Get the full political schedule in The Note's "Sneak Peek."

Odds & Ends:

Feel like 2004, anybody? "The Democratic Party is struggling to raise money for its convention in Denver on Aug. 25-28, with fund-raising by the host committee falling far short of the party's goals and lagging behind the Republicans' efforts for their convention in Minneapolis-St. Paul," Leslie Wayne writes in The New York Times. "So far, the Denver host committee is about $15 million short of the $40.6 million it must raise by June 16. With only $25 million raised so far, the committee is scrambling to offer a new round of special deals for corporate underwriters, as well as to devise a backup plan should the fund-raising fall short and plans for the convention need to be scaled down."

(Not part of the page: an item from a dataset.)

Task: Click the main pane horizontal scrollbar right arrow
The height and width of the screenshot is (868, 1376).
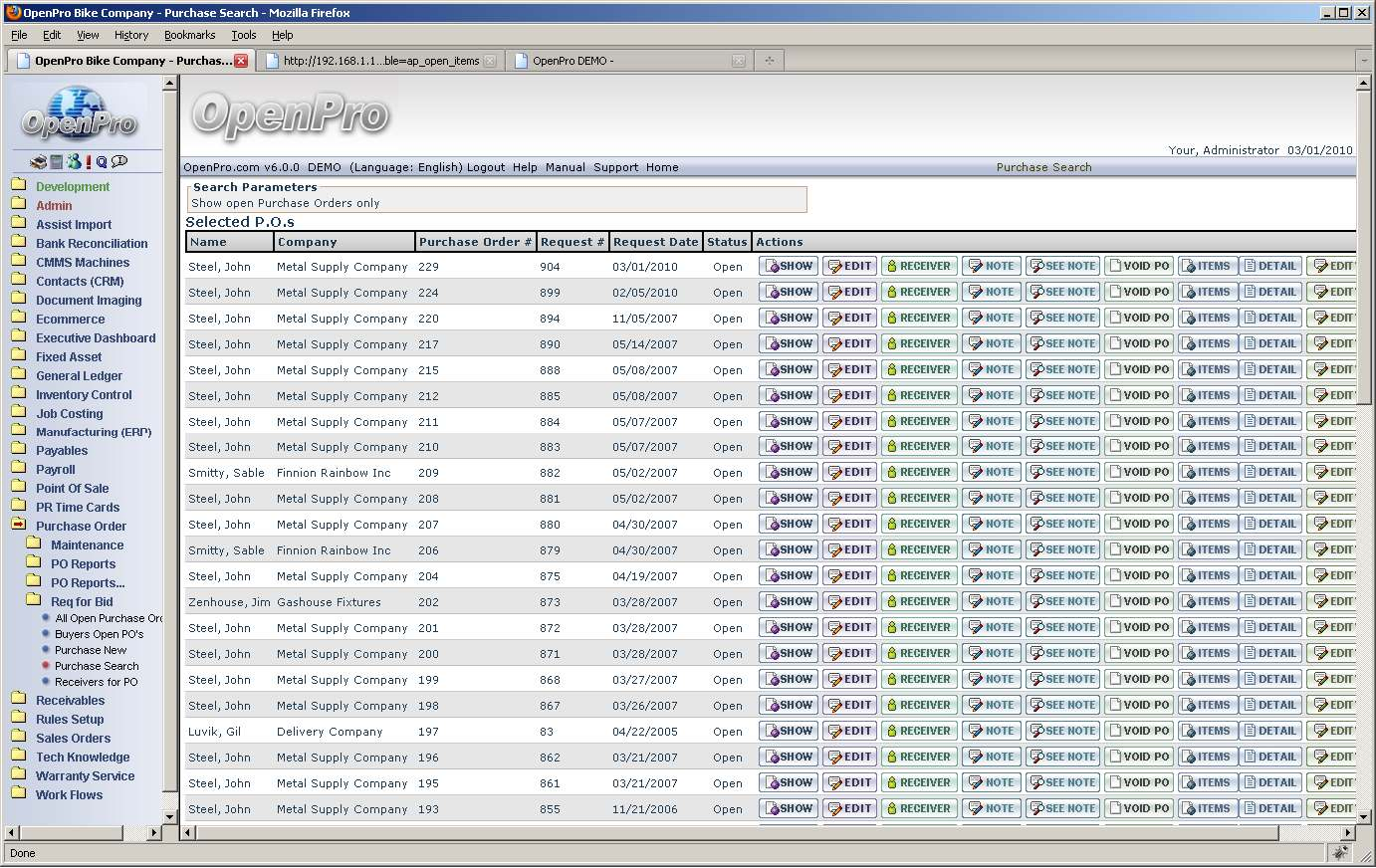Action: tap(1347, 832)
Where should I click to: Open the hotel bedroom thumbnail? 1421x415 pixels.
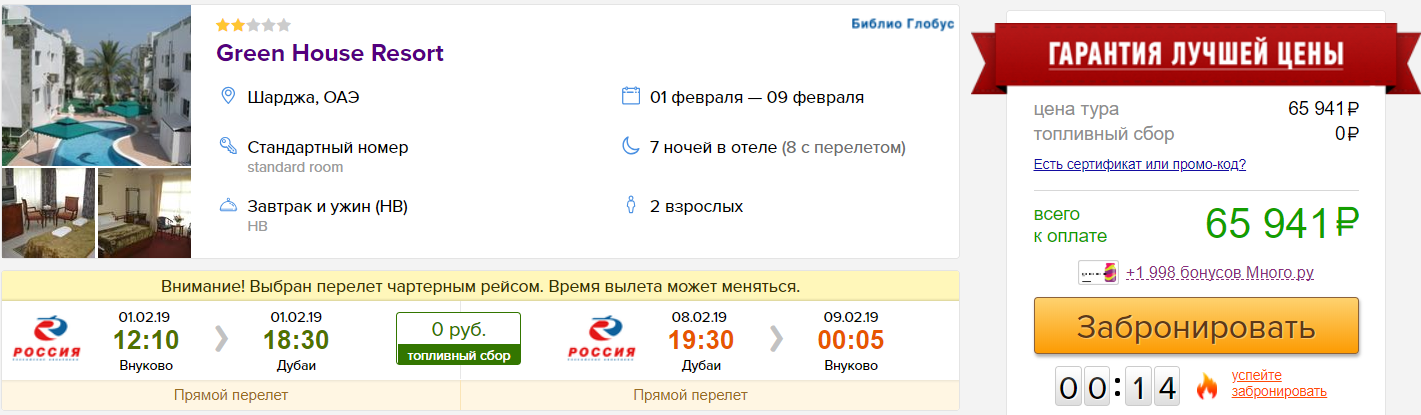(144, 213)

How did we get to this point in the Democratic race? Remember those last three weeks of February -- when Obama netted 121 pledged delegates. "Who knows where we'd be today if Clinton had had a post-Super Tuesday strategy," ABC's Jake Tapper writes. "Ready on Day 67."

Jon Ralston welcomes McCain to Nevada (and the Yucca Mountain issue) Wednesday, in his Las Vegas Sun column. "As John McCain, alighting in Reno today, tries to woo Nevada voters, he is hoping for the kind of short-term memory loss Christopher Nolan wrote about and filmed in 'Memento,' " Ralston write. "McCain is an enthusiastic supporter of nuclear power and a fervent backer of Yucca Mountain as a suitable storage site. The evidence is plentiful."

The Rezko jury is working late this week, per the Chicago Tribune.

Trail romance: Rep. Anthony Weiner, D-N.Y., is dating Clinton's "body woman," Huma Abedin, "Vogue model and 'mythical figure' who hushes reporters with a glance," per Helen Kennedy of the New York Daily News.

Next at the Bush ranch -- a gay wedding? "So, can we borrow it for our wedding, can we get the ranch?" Ellen DeGeneres asks Jenna (Bush) Hager in the episode of her program set to air Wednesday. "Sure," replied Hager.

Veepstakes:

Bloomberg News' Indira A.R. Lakshmanan profiles Carly Fiorina, a McCain loyalist who's playing an inside-an-outside role for McCain. "By John McCain's own admission, the economy isn't his strong suit," Lakshmanan writes. "The ace up his sleeve may be a polished corporate executive ranked six times as the U.S.'s most powerful businesswoman, who's also among the most controversial."

The Boston Herald's Howie Carr remembers that McCain and Romney sort of don't like each other -- not that Romney minds seeing his name in the mix: "He doesn't smoke, he doesn't drink, he doesn't gamble, he doesn't run around, but he's got one addiction," Carr writes. "He's addicted to running for president."

Sen. Jim Webb, D-Va., talks veepstakes with Deborah Solomon in the forthcoming New York Times Magazine. He says he hasn't talked "about any of this" with Obama, and had this to say about the possibility of putting Wesley Clark on a ticket: "This isn't personally anything negative, but again it's a real risk to bring somebody in who hasn't held office. Other than Eisenhower, the great military leader in that incredible World War II experience, you're going to want someone on your ticket who's demonstrated he can get votes."

The Hill's J. Taylor Rushing does some Webb handicapping: "Whether he wants to talk about it or not, Webb continues to be discussed as a running mate, specifically for Obama. He offers plenty to balance the Illinois Democrat's weaknesses -- Webb is a decorated Vietnam veteran, a pro-gun former Republican who worked in the Reagan White House and who could help deliver Virginia into the Democratic column."

The Kicker:

"I remember thinking to myself, 'How can that be?' " -- Former White House press secretary Scott McClellan, disbelieving President Bush's claim that he "honestly" couldn't remember whether he'd ever used cocaine.

"What better illustrates John McCain's record of bipartisanship than his reaching out to an apparent supporter of one of his political opponents." --McCain spokesman Tucker Bounds, to the New York Post, referring to a campaign ad that shows McCain shaking hands with a woman wearing what appears to be an Obama for President button.